At 11:02 a.m., as track workers were setting up for routine signal maintenance at the substation at 145th Street and St. Nicholas Avenue, an electrical fire broke out in a nearby transformer room, a spokeswoman for NYC Transit, Marisa Baldeo, said.
Though the precise cause of the fire is still under investigation, Ms. Baldeo said, the blaze knocked out power to the A,C,B, and D lines, bringing all four lines to a halt and ending much of Manhattan’s uptown subway service until 2:30 p.m.

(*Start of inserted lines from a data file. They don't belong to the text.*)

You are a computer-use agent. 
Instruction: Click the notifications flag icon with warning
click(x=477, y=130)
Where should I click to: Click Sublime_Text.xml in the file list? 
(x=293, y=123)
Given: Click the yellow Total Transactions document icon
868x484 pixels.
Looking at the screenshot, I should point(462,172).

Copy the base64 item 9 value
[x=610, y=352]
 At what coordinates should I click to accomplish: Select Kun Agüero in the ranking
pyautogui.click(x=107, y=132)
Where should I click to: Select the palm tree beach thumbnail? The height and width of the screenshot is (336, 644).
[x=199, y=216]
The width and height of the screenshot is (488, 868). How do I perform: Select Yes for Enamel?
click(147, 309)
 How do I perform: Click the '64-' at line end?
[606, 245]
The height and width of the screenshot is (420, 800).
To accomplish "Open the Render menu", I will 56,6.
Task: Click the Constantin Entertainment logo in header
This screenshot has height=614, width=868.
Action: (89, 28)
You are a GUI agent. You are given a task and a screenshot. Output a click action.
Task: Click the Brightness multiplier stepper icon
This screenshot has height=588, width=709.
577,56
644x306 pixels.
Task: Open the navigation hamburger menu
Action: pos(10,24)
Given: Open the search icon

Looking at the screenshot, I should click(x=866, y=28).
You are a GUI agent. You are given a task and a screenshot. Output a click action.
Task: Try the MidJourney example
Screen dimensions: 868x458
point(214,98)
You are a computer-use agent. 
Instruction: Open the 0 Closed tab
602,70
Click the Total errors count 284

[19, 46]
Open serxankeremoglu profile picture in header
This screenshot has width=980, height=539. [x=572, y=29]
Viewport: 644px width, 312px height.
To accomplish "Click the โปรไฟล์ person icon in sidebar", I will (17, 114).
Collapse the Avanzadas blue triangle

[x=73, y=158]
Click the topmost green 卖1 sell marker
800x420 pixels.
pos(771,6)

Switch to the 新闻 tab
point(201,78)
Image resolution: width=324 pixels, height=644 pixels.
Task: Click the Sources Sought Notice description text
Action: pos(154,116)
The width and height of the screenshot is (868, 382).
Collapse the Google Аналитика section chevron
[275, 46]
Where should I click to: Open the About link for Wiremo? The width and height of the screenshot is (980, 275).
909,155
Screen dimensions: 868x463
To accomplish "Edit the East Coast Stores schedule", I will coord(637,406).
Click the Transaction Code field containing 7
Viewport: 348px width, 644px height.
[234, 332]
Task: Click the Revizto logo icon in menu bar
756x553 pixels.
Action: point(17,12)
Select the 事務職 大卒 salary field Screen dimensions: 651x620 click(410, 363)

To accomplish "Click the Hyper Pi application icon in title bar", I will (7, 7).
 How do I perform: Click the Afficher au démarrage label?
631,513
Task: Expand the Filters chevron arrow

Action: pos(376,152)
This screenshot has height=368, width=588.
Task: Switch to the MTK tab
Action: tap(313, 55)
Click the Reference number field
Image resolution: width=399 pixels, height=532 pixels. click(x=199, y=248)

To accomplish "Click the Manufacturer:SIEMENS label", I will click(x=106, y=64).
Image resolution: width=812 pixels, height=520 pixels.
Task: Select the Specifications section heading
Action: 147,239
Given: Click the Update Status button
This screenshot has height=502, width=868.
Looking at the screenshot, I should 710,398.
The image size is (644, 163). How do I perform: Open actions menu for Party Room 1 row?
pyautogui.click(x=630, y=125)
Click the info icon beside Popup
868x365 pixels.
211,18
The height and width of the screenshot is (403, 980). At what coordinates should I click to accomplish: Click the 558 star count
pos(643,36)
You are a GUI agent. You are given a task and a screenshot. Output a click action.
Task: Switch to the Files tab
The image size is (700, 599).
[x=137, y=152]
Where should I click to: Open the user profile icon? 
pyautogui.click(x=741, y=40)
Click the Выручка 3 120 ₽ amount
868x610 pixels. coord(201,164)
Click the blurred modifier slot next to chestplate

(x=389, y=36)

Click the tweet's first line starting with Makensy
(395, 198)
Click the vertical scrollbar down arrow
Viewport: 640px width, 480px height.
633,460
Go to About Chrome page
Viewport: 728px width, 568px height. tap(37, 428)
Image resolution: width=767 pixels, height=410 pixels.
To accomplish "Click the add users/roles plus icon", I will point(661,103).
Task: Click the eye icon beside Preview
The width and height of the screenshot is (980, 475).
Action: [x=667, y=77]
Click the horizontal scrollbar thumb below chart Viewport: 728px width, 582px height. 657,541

“Today’s incident is not emblematic of any system wide breakdown or lack of maintenance. To the contrary, workers were in the substation following routine procedures to remove power, in preparation of capital rebuilding to the Concourse Line signal system,” a spokesman for the transit agency, Paul Fleuranges, said. “Obviously something went wrong. What, we don’t know.”
Train crews guided more than 100 people out from the maze of underground tunnels along the track beds, while passengers on a crowded northbound D train were shuttled out on a special evacuation train.
Five riders were treated for smoke-related injuries on the scene, a Fire Department chief, Joseph Callan, said. At least three, including a pregnant woman and an asthmatic, were taken to Harlem Hospital and Jacobi Medical Center. A transit worker was sent to Harlem Hospital to be treated for minor burns on his hands, Mr. Callan said.
While the evacuation occurred mostly without incident, riders were trapped in the stalled trains for at least a half-hour before rescue workers reached the first train, a member of the executive board of the Transit Workers Union, Dennis Boyd, said after he spoke with the train crews.
The emergency evacuation was further delayed when workers could not gain access to an emergency ladder used to hoist passengers from the track bed onto the platform, he said.
“You have emergency equipment that is kept under lock and key so that unauthorized personnel cannot access it, but neither can authorized personnel access it,” a union spokesman, Dave Katzman, said. “It just highlights the importance of looking at emergency procedures.”
Transit officials denied any knowledge of a problem with the evacuation ladders.